● Set task:
Could you give back every one of the following records word for word, in the same order and with nothing altered?

● Source records:
## begin

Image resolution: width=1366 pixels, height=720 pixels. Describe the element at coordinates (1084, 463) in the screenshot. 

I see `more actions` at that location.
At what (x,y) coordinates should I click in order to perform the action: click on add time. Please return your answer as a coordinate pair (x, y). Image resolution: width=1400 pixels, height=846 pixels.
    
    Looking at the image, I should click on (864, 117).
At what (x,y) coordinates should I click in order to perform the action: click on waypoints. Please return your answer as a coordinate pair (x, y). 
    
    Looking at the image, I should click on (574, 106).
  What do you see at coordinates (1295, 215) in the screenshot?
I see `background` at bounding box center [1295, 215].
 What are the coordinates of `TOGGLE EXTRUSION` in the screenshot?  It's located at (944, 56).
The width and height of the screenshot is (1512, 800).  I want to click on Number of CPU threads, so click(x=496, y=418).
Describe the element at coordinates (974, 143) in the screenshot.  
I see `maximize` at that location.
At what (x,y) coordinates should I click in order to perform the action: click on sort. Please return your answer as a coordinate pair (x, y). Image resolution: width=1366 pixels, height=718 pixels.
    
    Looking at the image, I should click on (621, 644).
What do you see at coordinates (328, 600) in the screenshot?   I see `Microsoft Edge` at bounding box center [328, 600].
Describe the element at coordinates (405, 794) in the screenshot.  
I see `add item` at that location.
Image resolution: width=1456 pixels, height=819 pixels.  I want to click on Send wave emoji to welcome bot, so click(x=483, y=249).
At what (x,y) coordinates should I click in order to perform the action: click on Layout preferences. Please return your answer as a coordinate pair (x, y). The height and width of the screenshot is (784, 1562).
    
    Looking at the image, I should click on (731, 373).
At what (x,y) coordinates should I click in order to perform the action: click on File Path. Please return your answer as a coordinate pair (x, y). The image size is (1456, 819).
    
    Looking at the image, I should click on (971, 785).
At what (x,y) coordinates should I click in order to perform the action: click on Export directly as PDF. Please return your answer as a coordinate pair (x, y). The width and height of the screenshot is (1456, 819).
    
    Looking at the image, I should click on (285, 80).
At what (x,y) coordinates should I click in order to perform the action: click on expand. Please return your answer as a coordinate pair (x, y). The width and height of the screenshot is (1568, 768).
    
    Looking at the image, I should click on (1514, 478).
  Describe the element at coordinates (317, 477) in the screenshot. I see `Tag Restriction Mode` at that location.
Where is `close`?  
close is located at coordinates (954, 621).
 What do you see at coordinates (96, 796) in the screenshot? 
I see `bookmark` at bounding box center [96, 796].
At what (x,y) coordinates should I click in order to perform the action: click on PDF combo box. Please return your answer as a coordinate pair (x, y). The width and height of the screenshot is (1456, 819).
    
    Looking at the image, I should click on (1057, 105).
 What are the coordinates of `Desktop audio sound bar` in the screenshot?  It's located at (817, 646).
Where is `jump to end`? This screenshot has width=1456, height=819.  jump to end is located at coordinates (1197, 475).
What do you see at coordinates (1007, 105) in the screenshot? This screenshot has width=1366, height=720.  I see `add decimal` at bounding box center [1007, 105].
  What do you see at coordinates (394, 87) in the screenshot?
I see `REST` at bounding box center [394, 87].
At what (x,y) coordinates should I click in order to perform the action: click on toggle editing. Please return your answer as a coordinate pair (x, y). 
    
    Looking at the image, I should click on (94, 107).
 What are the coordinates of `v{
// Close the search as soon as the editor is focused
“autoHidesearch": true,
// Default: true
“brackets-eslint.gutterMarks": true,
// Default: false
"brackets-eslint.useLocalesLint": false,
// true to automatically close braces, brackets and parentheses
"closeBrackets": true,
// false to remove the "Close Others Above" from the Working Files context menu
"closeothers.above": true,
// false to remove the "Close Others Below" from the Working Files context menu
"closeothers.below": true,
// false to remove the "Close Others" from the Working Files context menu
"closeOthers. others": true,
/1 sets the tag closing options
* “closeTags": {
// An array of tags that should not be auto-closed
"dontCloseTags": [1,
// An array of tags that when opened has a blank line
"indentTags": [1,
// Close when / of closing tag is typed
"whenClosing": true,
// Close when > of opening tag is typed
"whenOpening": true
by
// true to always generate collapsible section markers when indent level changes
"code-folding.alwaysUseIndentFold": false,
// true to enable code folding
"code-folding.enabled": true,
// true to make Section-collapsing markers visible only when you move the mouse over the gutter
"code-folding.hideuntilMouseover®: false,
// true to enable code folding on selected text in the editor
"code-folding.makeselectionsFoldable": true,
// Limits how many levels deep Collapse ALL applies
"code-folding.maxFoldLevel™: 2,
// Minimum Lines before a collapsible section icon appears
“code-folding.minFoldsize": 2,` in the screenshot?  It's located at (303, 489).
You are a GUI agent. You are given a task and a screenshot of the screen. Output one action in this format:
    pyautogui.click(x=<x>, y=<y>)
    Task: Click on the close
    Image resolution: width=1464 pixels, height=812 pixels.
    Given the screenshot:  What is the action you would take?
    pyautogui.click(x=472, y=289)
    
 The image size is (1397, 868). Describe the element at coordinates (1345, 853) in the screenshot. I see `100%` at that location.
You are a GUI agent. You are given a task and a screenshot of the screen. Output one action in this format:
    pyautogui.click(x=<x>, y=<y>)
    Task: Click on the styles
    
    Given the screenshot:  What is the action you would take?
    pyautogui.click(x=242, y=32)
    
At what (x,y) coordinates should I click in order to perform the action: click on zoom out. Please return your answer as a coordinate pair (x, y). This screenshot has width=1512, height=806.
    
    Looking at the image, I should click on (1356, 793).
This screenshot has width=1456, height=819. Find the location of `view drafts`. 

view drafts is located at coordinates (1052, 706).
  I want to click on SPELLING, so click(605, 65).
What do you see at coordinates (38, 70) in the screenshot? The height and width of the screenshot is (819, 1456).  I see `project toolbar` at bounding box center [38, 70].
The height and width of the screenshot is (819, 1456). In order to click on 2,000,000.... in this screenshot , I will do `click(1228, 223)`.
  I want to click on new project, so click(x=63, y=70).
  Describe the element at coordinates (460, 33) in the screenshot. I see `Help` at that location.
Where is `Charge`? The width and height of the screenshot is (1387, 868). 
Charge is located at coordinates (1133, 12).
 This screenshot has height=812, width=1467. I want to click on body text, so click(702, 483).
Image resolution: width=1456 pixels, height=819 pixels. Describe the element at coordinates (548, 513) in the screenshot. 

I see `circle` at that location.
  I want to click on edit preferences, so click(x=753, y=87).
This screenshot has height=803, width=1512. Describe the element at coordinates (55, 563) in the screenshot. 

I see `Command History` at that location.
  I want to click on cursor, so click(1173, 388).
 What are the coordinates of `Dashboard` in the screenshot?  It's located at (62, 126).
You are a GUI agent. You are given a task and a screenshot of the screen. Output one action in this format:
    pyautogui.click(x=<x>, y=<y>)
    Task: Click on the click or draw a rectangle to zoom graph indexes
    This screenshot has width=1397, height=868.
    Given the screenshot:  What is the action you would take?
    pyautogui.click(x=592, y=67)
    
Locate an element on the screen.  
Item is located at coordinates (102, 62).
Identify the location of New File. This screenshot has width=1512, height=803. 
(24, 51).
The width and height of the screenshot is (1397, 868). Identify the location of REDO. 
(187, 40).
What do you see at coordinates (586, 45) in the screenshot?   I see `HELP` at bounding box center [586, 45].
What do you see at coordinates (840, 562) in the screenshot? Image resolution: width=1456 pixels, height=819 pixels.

## end

● Correct output:
Image resolution: width=1366 pixels, height=720 pixels. Describe the element at coordinates (1084, 463) in the screenshot. 

I see `more actions` at that location.
At what (x,y) coordinates should I click in order to perform the action: click on add time. Please return your answer as a coordinate pair (x, y). Image resolution: width=1400 pixels, height=846 pixels.
    
    Looking at the image, I should click on (864, 117).
At what (x,y) coordinates should I click in order to perform the action: click on waypoints. Please return your answer as a coordinate pair (x, y). 
    
    Looking at the image, I should click on (574, 106).
  What do you see at coordinates (1295, 215) in the screenshot?
I see `background` at bounding box center [1295, 215].
 What are the coordinates of `TOGGLE EXTRUSION` in the screenshot?  It's located at (944, 56).
The width and height of the screenshot is (1512, 800).  I want to click on Number of CPU threads, so click(x=496, y=418).
Describe the element at coordinates (974, 143) in the screenshot.  
I see `maximize` at that location.
At what (x,y) coordinates should I click in order to perform the action: click on sort. Please return your answer as a coordinate pair (x, y). Image resolution: width=1366 pixels, height=718 pixels.
    
    Looking at the image, I should click on (621, 644).
What do you see at coordinates (328, 600) in the screenshot?   I see `Microsoft Edge` at bounding box center [328, 600].
Describe the element at coordinates (405, 794) in the screenshot.  
I see `add item` at that location.
Image resolution: width=1456 pixels, height=819 pixels.  I want to click on Send wave emoji to welcome bot, so click(x=483, y=249).
At what (x,y) coordinates should I click in order to perform the action: click on Layout preferences. Please return your answer as a coordinate pair (x, y). The height and width of the screenshot is (784, 1562).
    
    Looking at the image, I should click on (731, 373).
At what (x,y) coordinates should I click in order to perform the action: click on File Path. Please return your answer as a coordinate pair (x, y). The image size is (1456, 819).
    
    Looking at the image, I should click on (971, 785).
At what (x,y) coordinates should I click in order to perform the action: click on Export directly as PDF. Please return your answer as a coordinate pair (x, y). The width and height of the screenshot is (1456, 819).
    
    Looking at the image, I should click on (285, 80).
At what (x,y) coordinates should I click in order to perform the action: click on expand. Please return your answer as a coordinate pair (x, y). The width and height of the screenshot is (1568, 768).
    
    Looking at the image, I should click on (1514, 478).
  Describe the element at coordinates (317, 477) in the screenshot. I see `Tag Restriction Mode` at that location.
Where is `close`?  
close is located at coordinates (954, 621).
 What do you see at coordinates (96, 796) in the screenshot? 
I see `bookmark` at bounding box center [96, 796].
At what (x,y) coordinates should I click in order to perform the action: click on PDF combo box. Please return your answer as a coordinate pair (x, y). The width and height of the screenshot is (1456, 819).
    
    Looking at the image, I should click on (1057, 105).
 What are the coordinates of `Desktop audio sound bar` in the screenshot?  It's located at (817, 646).
Where is `jump to end`? This screenshot has width=1456, height=819.  jump to end is located at coordinates (1197, 475).
What do you see at coordinates (1007, 105) in the screenshot? This screenshot has width=1366, height=720.  I see `add decimal` at bounding box center [1007, 105].
  What do you see at coordinates (394, 87) in the screenshot?
I see `REST` at bounding box center [394, 87].
At what (x,y) coordinates should I click in order to perform the action: click on toggle editing. Please return your answer as a coordinate pair (x, y). 
    
    Looking at the image, I should click on (94, 107).
 What are the coordinates of `v{
// Close the search as soon as the editor is focused
“autoHidesearch": true,
// Default: true
“brackets-eslint.gutterMarks": true,
// Default: false
"brackets-eslint.useLocalesLint": false,
// true to automatically close braces, brackets and parentheses
"closeBrackets": true,
// false to remove the "Close Others Above" from the Working Files context menu
"closeothers.above": true,
// false to remove the "Close Others Below" from the Working Files context menu
"closeothers.below": true,
// false to remove the "Close Others" from the Working Files context menu
"closeOthers. others": true,
/1 sets the tag closing options
* “closeTags": {
// An array of tags that should not be auto-closed
"dontCloseTags": [1,
// An array of tags that when opened has a blank line
"indentTags": [1,
// Close when / of closing tag is typed
"whenClosing": true,
// Close when > of opening tag is typed
"whenOpening": true
by
// true to always generate collapsible section markers when indent level changes
"code-folding.alwaysUseIndentFold": false,
// true to enable code folding
"code-folding.enabled": true,
// true to make Section-collapsing markers visible only when you move the mouse over the gutter
"code-folding.hideuntilMouseover®: false,
// true to enable code folding on selected text in the editor
"code-folding.makeselectionsFoldable": true,
// Limits how many levels deep Collapse ALL applies
"code-folding.maxFoldLevel™: 2,
// Minimum Lines before a collapsible section icon appears
“code-folding.minFoldsize": 2,` in the screenshot?  It's located at (303, 489).
You are a GUI agent. You are given a task and a screenshot of the screen. Output one action in this format:
    pyautogui.click(x=<x>, y=<y>)
    Task: Click on the close
    Image resolution: width=1464 pixels, height=812 pixels.
    Given the screenshot:  What is the action you would take?
    pyautogui.click(x=472, y=289)
    
 The image size is (1397, 868). Describe the element at coordinates (1345, 853) in the screenshot. I see `100%` at that location.
You are a GUI agent. You are given a task and a screenshot of the screen. Output one action in this format:
    pyautogui.click(x=<x>, y=<y>)
    Task: Click on the styles
    
    Given the screenshot:  What is the action you would take?
    pyautogui.click(x=242, y=32)
    
At what (x,y) coordinates should I click in order to perform the action: click on zoom out. Please return your answer as a coordinate pair (x, y). This screenshot has width=1512, height=806.
    
    Looking at the image, I should click on (1356, 793).
This screenshot has width=1456, height=819. Find the location of `view drafts`. 

view drafts is located at coordinates (1052, 706).
  I want to click on SPELLING, so click(605, 65).
What do you see at coordinates (38, 70) in the screenshot? The height and width of the screenshot is (819, 1456).  I see `project toolbar` at bounding box center [38, 70].
The height and width of the screenshot is (819, 1456). In order to click on 2,000,000.... in this screenshot , I will do `click(1228, 223)`.
  I want to click on new project, so click(x=63, y=70).
  Describe the element at coordinates (460, 33) in the screenshot. I see `Help` at that location.
Where is `Charge`? The width and height of the screenshot is (1387, 868). 
Charge is located at coordinates (1133, 12).
 This screenshot has height=812, width=1467. I want to click on body text, so click(702, 483).
Image resolution: width=1456 pixels, height=819 pixels. Describe the element at coordinates (548, 513) in the screenshot. 

I see `circle` at that location.
  I want to click on edit preferences, so click(x=753, y=87).
This screenshot has height=803, width=1512. Describe the element at coordinates (55, 563) in the screenshot. 

I see `Command History` at that location.
  I want to click on cursor, so click(1173, 388).
 What are the coordinates of `Dashboard` in the screenshot?  It's located at (62, 126).
You are a GUI agent. You are given a task and a screenshot of the screen. Output one action in this format:
    pyautogui.click(x=<x>, y=<y>)
    Task: Click on the click or draw a rectangle to zoom graph indexes
    This screenshot has width=1397, height=868.
    Given the screenshot:  What is the action you would take?
    pyautogui.click(x=592, y=67)
    
Locate an element on the screen.  
Item is located at coordinates (102, 62).
Identify the location of New File. This screenshot has width=1512, height=803. 
(24, 51).
The width and height of the screenshot is (1397, 868). Identify the location of REDO. 
(187, 40).
What do you see at coordinates (586, 45) in the screenshot?   I see `HELP` at bounding box center [586, 45].
What do you see at coordinates (840, 562) in the screenshot? Image resolution: width=1456 pixels, height=819 pixels.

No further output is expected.